Am 11. Dezember 1942 wurde das Ehepaar Bogen von seinem letzten Wohnort, dem „Heim für alte israelitische Männer“ in Arnheim in das „polizeiliche Judendurchgangslager Kamp Westerbork“ eingeliefert. An ihre Tochter Marianne schrieben sie an diesem Tag in einem Rot-Kreuz-Brief: „Heute werden wir umgesiedelt. Sind gesund und guten Muts. ...“ – offenbar hatten sie noch bis zuletzt gehofft, eine Einreiseerlaubnis nach Palästina zu bekommen, doch diese Hoffnung sollte sich nicht erfüllen. Am 18. Januar 1943 wurden Ferdinand und Johanna Bogen nach Auschwitz deportiert und ermordet.

Johannas Schwester Anna, verwitwete Aaron, wurde am 15. August 1942 mit dem 18. Osttransport von Berlin nach Riga deportiert und dort am 18. August ermordet. Ihre Schwester Ida, verheiratete Friedländer, war bereits 1932 in Berlin, ihr Halbbruder Berthold Burghard Bonwitt 1938 in Den Haag verstorben. Ihre anderen Brüder waren rechtzeitig ausgewandert.

Nachdem Franz Bogens zweite Ehefrau 1950 an Tuberkulose gestorben war, heiratete er Judith Kroch, geb. 1924 in Leipzig, und gründete mit ihr eine Familie. Er änderte seinen Namen in Moshe Kashti und arbeitete für das israelische Verteidigungsministerium. Er starb 1994.

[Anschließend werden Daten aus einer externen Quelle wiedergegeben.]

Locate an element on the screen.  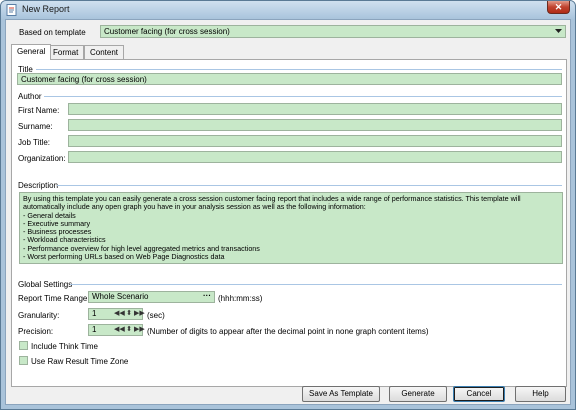
time-range-field: Whole Scenario ··· is located at coordinates (152, 297).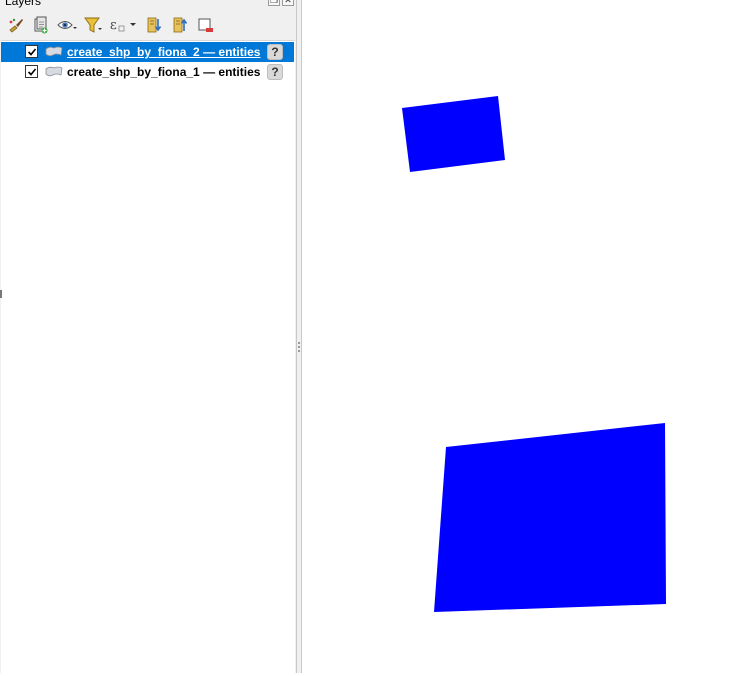 This screenshot has width=733, height=676. I want to click on filter-by-expression-button: ε, so click(124, 25).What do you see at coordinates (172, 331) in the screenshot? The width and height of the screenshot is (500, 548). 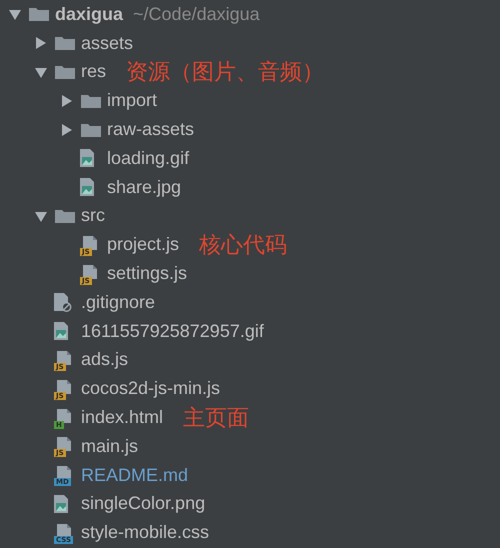 I see `file-name: 1611557925872957.gif` at bounding box center [172, 331]. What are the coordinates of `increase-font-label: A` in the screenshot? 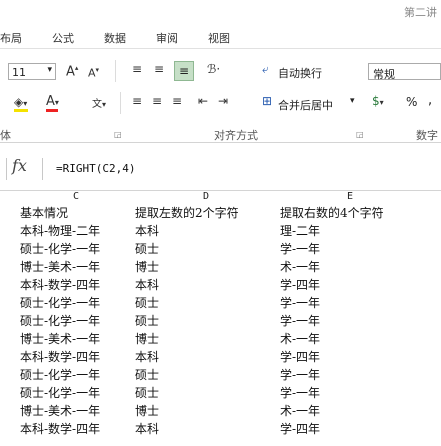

Die Tochter Marianne arbeitete ab 1943 in ihrem alten Beruf als Kindergärtnerin in einem Kriegskindertagesheim in London, 1946 wurde sie bei der Stadt London als Kindergartenlehrerin angestellt. Sie heiratete 1947 den deutsch-jüdischen Flüchtling Bernhard Kristeller (*1904), der von Beruf Apotheker war. Er starb 1956 in London, Marianne Kristeller verstarb 2010.